Cuando me entregaron el doloroso macuto historiográfico de Eduardo Torres-Cuevas, nadie me invitó a leer El ingenio, porque su autor había ido a morir a Miami, confundido por el brillo imperialista. Llegué al extremo de regalar sabrá Dios cuántos números de la revista Encuentro, robados en cierta biblioteca habanera, pues no conocía yo entonces —primer año de la carrera— quiénes eran Manuel Díaz Martínez, Gustavo Pérez Firmat o el intrincado Mesa-Lago.

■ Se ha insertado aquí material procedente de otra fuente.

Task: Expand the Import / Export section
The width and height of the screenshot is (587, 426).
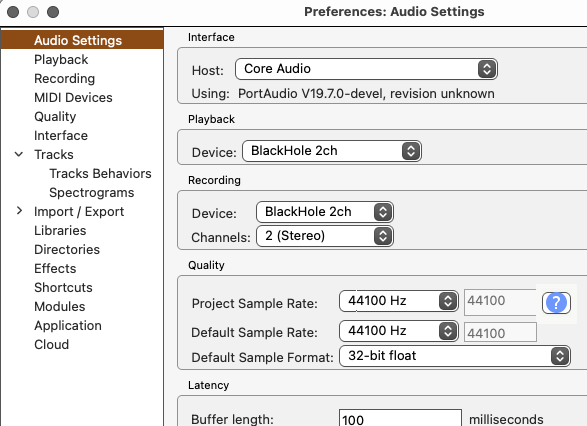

Leer a los autores de la diáspora era como contactar a un inventario de parientes desconocidos.

Cronologías, referencias, recortes de periódico, cartomancia con las entradas faltantes del Diccionario de la Literatura Cubana, consultas con escritores sin membresía de la UNEAC. Así fui juntando el rompecabezas que es hoy mi conocimiento del exilio. Intercambié correspondencia con Roberto González Echevarría, recuperé y leí minuciosamente la hemeroteca perdida, y además puedo llamar amigo a ese extraordinario trotamundos que es Emilio Cueto.

Somos jóvenes, aunque pensamos como esos viejos descontentos de otro tiempo. Los inmediatamente anteriores a nosotros, a quienes debemos los primeros estudios críticos de Calvert Casey o Cabrera Infante, son quizás nuestros héroes (Elizabeth Mirabal, Carlos Velazco, Jamila Medina y tantos otros). Y aunque nuestra dispersión es probable —el lagarto censor está dormido, pero no muerto—; aunque quizás acabemos, por imitación, en la misma costa lejana cuyos libros rescatamos, no hay razón para abandonar el viejo credo del inconforme.

La lectura es contaminante, riesgosa, pero desde este naufragio —más de olvido que de persecución, ya lo dije— uno intenta ampliar los contornos de la secta. Repartir libros, desahogar nombres, sumar adeptos o colmar la paciencia del profesor son maneras de sobrevivir al tedio literario y a la salación histórica.

Sobre el filo de esas navajas nos movemos, a veces sin cortarnos, con mucha desconfianza en la adultez intelectual.

La arqueología de la diáspora, cuando uno vive aquí, es peligrosa pero estimulante: desenterrar ese canon de fieles difuntos que ninguna historia oficial registra —leer, recordar y encariñarse con nuestro exilio literario—  es la variante más sofisticada de nuestra rebelión.